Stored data

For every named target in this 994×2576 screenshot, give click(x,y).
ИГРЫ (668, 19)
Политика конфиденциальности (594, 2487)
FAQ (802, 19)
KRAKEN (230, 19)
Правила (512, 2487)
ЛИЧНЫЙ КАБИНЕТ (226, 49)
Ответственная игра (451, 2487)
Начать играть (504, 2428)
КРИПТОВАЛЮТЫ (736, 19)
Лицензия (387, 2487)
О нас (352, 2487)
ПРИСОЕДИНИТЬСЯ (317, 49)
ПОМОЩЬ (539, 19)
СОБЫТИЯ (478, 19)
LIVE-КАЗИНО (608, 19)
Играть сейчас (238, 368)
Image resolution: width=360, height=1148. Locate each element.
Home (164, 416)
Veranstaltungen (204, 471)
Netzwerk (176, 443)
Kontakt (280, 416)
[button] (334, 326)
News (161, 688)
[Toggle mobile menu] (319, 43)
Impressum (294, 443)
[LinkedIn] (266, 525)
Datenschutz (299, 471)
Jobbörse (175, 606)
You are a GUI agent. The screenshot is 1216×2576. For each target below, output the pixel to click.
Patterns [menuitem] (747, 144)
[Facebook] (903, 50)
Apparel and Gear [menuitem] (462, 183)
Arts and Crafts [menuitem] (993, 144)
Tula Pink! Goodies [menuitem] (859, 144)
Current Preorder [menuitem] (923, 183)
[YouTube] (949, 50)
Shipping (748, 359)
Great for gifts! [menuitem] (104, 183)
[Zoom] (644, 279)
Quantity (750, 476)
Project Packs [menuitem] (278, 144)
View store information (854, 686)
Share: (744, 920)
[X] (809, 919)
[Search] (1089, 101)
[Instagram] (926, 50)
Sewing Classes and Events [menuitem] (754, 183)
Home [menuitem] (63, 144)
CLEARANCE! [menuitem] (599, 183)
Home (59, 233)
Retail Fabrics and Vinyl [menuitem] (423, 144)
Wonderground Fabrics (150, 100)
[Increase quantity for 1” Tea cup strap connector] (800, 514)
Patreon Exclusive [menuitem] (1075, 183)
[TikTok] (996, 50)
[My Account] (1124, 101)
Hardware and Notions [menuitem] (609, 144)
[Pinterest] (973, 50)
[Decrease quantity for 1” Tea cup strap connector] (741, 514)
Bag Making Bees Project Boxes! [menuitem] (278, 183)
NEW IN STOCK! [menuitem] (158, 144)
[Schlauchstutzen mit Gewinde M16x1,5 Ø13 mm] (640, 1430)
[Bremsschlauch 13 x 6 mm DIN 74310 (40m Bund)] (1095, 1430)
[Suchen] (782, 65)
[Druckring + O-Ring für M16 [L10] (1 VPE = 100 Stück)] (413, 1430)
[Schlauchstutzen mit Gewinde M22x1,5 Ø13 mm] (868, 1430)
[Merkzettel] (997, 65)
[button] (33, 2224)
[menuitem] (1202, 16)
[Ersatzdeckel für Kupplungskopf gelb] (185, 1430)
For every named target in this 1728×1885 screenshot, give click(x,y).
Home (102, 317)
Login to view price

> [WHAT THIS TASK INVOLVES]: Please transcribe the data above without changes, from its first line to its "Apparel and Gear [menuitem] (462, 183)" line, and leave out anything past that.

> [ANSWER TO THE EXERCISE]:
For every named target in this 994×2576 screenshot, give click(x,y).
ИГРЫ (668, 19)
Политика конфиденциальности (594, 2487)
FAQ (802, 19)
KRAKEN (230, 19)
Правила (512, 2487)
ЛИЧНЫЙ КАБИНЕТ (226, 49)
Ответственная игра (451, 2487)
Начать играть (504, 2428)
КРИПТОВАЛЮТЫ (736, 19)
Лицензия (387, 2487)
О нас (352, 2487)
ПРИСОЕДИНИТЬСЯ (317, 49)
ПОМОЩЬ (539, 19)
СОБЫТИЯ (478, 19)
LIVE-КАЗИНО (608, 19)
Играть сейчас (238, 368)
Image resolution: width=360, height=1148. Locate each element.
Home (164, 416)
Veranstaltungen (204, 471)
Netzwerk (176, 443)
Kontakt (280, 416)
[button] (334, 326)
News (161, 688)
[Toggle mobile menu] (319, 43)
Impressum (294, 443)
[LinkedIn] (266, 525)
Datenschutz (299, 471)
Jobbörse (175, 606)
You are a GUI agent. The screenshot is 1216×2576. For each target below, output the pixel to click.
Patterns [menuitem] (747, 144)
[Facebook] (903, 50)
Apparel and Gear [menuitem] (462, 183)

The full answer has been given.